Repeat exactly what runs from the line with "Políticas (55, 2427)" through the last line of the material, and keep the pictures out of it.

*** Provided records

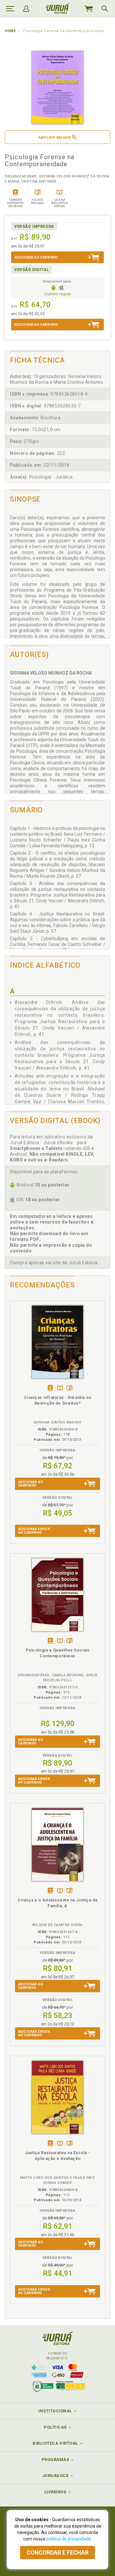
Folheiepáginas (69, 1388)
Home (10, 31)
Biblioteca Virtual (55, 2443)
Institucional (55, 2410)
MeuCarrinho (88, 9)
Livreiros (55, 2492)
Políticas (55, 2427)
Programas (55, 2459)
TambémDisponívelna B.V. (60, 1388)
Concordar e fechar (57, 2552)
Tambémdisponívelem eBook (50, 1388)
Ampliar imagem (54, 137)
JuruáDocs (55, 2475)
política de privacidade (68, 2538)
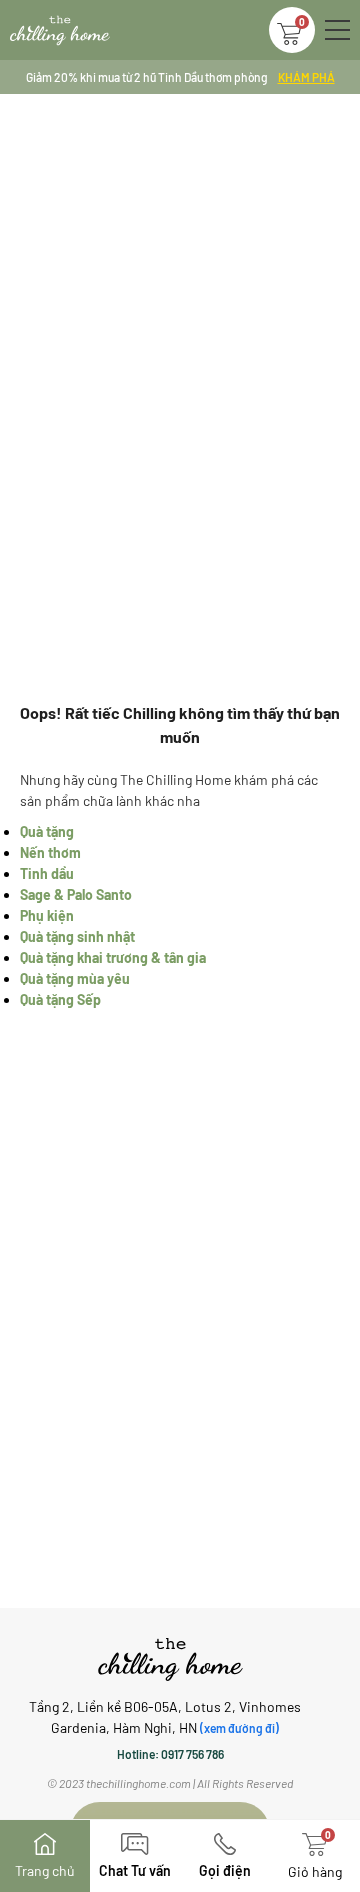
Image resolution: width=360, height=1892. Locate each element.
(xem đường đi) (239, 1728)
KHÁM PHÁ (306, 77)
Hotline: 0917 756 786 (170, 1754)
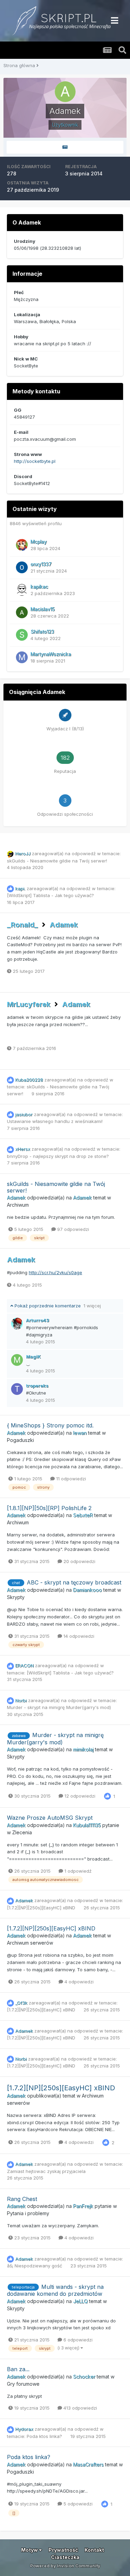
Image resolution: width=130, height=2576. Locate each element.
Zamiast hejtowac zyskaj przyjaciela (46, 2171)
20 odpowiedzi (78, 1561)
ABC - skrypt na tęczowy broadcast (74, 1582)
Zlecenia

******

Solution to this problem:
Políticas (55, 2427)
Programas (55, 2459)
TambémDisponívelna B.V. (60, 1388)
Concordar e fechar (57, 2552)
Tambémdisponívelem eBook (50, 1388)
Ampliar imagem (54, 137)
JuruáDocs (55, 2475)
política de privacidade (68, 2538)
Image resolution: width=360, height=1892. Locate each element.
(xem đường đi) (239, 1728)
KHÁM PHÁ (306, 77)
Hotline: 0917 756 786 (170, 1754)
Image resolution: width=130, height=2576. Locate each element.
Zamiast hejtowac zyskaj przyjaciela (46, 2171)
20 odpowiedzi (78, 1561)
ABC - skrypt na tęczowy broadcast (74, 1582)
Zlecenia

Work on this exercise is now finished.